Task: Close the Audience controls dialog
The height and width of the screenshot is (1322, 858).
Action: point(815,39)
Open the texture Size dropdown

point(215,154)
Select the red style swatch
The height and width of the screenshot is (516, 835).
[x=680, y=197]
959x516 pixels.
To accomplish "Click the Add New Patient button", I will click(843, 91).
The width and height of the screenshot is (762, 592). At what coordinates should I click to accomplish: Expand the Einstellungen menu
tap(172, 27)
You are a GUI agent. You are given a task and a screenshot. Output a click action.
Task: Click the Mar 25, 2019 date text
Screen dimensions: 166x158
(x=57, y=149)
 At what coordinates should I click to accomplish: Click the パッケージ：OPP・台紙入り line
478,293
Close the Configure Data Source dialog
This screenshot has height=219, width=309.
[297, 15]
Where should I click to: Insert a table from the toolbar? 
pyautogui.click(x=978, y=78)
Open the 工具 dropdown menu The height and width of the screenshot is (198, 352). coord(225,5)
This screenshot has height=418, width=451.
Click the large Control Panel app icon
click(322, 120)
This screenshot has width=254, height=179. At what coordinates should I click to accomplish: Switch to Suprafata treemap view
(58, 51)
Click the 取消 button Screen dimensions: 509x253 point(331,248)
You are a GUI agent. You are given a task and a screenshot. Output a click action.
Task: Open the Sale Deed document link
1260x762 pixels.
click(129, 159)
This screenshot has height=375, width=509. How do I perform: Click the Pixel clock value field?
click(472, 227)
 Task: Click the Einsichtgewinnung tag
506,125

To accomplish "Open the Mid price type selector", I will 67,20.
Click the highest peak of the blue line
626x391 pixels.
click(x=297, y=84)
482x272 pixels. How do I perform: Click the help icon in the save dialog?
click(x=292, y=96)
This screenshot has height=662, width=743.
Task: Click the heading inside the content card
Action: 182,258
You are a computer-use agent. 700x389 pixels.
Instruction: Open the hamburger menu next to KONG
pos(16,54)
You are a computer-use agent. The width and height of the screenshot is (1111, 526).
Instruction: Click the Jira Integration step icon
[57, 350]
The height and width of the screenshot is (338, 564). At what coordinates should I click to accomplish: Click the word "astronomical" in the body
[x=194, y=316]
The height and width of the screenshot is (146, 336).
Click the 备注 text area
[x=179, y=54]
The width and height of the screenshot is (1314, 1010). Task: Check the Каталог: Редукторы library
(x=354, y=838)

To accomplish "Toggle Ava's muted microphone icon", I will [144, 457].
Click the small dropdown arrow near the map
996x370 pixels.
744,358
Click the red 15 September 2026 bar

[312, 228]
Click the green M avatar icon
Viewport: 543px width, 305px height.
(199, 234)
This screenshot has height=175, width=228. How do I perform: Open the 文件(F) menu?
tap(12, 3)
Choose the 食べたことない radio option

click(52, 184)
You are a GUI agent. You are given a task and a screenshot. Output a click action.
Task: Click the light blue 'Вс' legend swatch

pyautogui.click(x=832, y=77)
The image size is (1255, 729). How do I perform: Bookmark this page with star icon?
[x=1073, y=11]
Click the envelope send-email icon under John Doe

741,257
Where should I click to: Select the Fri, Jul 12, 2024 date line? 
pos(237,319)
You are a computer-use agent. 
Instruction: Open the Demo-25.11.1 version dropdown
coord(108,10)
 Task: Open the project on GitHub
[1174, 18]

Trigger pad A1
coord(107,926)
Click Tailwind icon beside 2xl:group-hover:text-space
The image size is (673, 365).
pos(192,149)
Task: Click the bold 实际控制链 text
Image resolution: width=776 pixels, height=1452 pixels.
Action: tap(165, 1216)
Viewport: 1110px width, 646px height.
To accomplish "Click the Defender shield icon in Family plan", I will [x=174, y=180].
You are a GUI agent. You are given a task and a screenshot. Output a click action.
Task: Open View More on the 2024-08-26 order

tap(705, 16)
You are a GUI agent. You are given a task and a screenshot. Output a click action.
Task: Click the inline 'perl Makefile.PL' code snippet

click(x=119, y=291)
- - - - - - -
> DO THIS
Put every line of the entries above into a Markdown table with the columns Row and Line, numbering the rows in order and leaving out any blank lines.

> WRITTEN REPLY
| Row | Line |
|---|---|
| 1 | Task: Close the Audience controls dialog |
| 2 | The height and width of the screenshot is (1322, 858). |
| 3 | Action: point(815,39) |
| 4 | Open the texture Size dropdown |
| 5 | point(215,154) |
| 6 | Select the red style swatch |
| 7 | The height and width of the screenshot is (516, 835). |
| 8 | [x=680, y=197] |
| 9 | 959x516 pixels. |
| 10 | To accomplish "Click the Add New Patient button", I will click(843, 91). |
| 11 | The width and height of the screenshot is (762, 592). At what coordinates should I click to accomplish: Expand the Einstellungen menu |
| 12 | tap(172, 27) |
| 13 | You are a GUI agent. You are given a task and a screenshot. Output a click action. |
| 14 | Task: Click the Mar 25, 2019 date text |
| 15 | Screen dimensions: 166x158 |
| 16 | (x=57, y=149) |
| 17 |  At what coordinates should I click to accomplish: Click the パッケージ：OPP・台紙入り line |
| 18 | 478,293 |
| 19 | Close the Configure Data Source dialog |
| 20 | This screenshot has height=219, width=309. |
| 21 | [297, 15] |
| 22 | Where should I click to: Insert a table from the toolbar?  |
| 23 | pyautogui.click(x=978, y=78) |
| 24 | Open the 工具 dropdown menu The height and width of the screenshot is (198, 352). coord(225,5) |
| 25 | This screenshot has height=418, width=451. |
| 26 | Click the large Control Panel app icon |
| 27 | click(322, 120) |
| 28 | This screenshot has width=254, height=179. At what coordinates should I click to accomplish: Switch to Suprafata treemap view |
| 29 | (58, 51) |
| 30 | Click the 取消 button Screen dimensions: 509x253 point(331,248) |
| 31 | You are a GUI agent. You are given a task and a screenshot. Output a click action. |
| 32 | Task: Open the Sale Deed document link |
| 33 | 1260x762 pixels. |
| 34 | click(129, 159) |
| 35 | This screenshot has height=375, width=509. How do I perform: Click the Pixel clock value field? |
| 36 | click(472, 227) |
| 37 |  Task: Click the Einsichtgewinnung tag |
| 38 | 506,125 |
| 39 | To accomplish "Open the Mid price type selector", I will 67,20. |
| 40 | Click the highest peak of the blue line |
| 41 | 626x391 pixels. |
| 42 | click(x=297, y=84) |
| 43 | 482x272 pixels. How do I perform: Click the help icon in the save dialog? |
| 44 | click(x=292, y=96) |
| 45 | This screenshot has height=662, width=743. |
| 46 | Task: Click the heading inside the content card |
| 47 | Action: 182,258 |
| 48 | You are a computer-use agent. 700x389 pixels. |
| 49 | Instruction: Open the hamburger menu next to KONG |
| 50 | pos(16,54) |
| 51 | You are a computer-use agent. The width and height of the screenshot is (1111, 526). |
| 52 | Instruction: Click the Jira Integration step icon |
| 53 | [57, 350] |
| 54 | The height and width of the screenshot is (338, 564). At what coordinates should I click to accomplish: Click the word "astronomical" in the body |
| 55 | [x=194, y=316] |
| 56 | The height and width of the screenshot is (146, 336). |
| 57 | Click the 备注 text area |
| 58 | [x=179, y=54] |
| 59 | The width and height of the screenshot is (1314, 1010). Task: Check the Каталог: Редукторы library |
| 60 | (x=354, y=838) |
| 61 | To accomplish "Toggle Ava's muted microphone icon", I will [144, 457]. |
| 62 | Click the small dropdown arrow near the map |
| 63 | 996x370 pixels. |
| 64 | 744,358 |
| 65 | Click the red 15 September 2026 bar |
| 66 | [312, 228] |
| 67 | Click the green M avatar icon |
| 68 | Viewport: 543px width, 305px height. |
| 69 | (199, 234) |
| 70 | This screenshot has height=175, width=228. How do I perform: Open the 文件(F) menu? |
| 71 | tap(12, 3) |
| 72 | Choose the 食べたことない radio option |
| 73 | click(52, 184) |
| 74 | You are a GUI agent. You are given a task and a screenshot. Output a click action. |
| 75 | Task: Click the light blue 'Вс' legend swatch |
| 76 | pyautogui.click(x=832, y=77) |
| 77 | The image size is (1255, 729). How do I perform: Bookmark this page with star icon? |
| 78 | [x=1073, y=11] |
| 79 | Click the envelope send-email icon under John Doe |
| 80 | 741,257 |
| 81 | Where should I click to: Select the Fri, Jul 12, 2024 date line?  |
| 82 | pos(237,319) |
| 83 | You are a computer-use agent.  |
| 84 | Instruction: Open the Demo-25.11.1 version dropdown |
| 85 | coord(108,10) |
| 86 |  Task: Open the project on GitHub |
| 87 | [1174, 18] |
| 88 | Trigger pad A1 |
| 89 | coord(107,926) |
| 90 | Click Tailwind icon beside 2xl:group-hover:text-space |
| 91 | The image size is (673, 365). |
| 92 | pos(192,149) |
| 93 | Task: Click the bold 实际控制链 text |
| 94 | Image resolution: width=776 pixels, height=1452 pixels. |
| 95 | Action: tap(165, 1216) |
| 96 | Viewport: 1110px width, 646px height. |
| 97 | To accomplish "Click the Defender shield icon in Family plan", I will [x=174, y=180]. |
| 98 | You are a GUI agent. You are given a task and a screenshot. Output a click action. |
| 99 | Task: Open View More on the 2024-08-26 order |
| 100 | tap(705, 16) |
| 101 | You are a GUI agent. You are given a task and a screenshot. Output a click action. |
| 102 | Task: Click the inline 'perl Makefile.PL' code snippet |
| 103 | click(x=119, y=291) |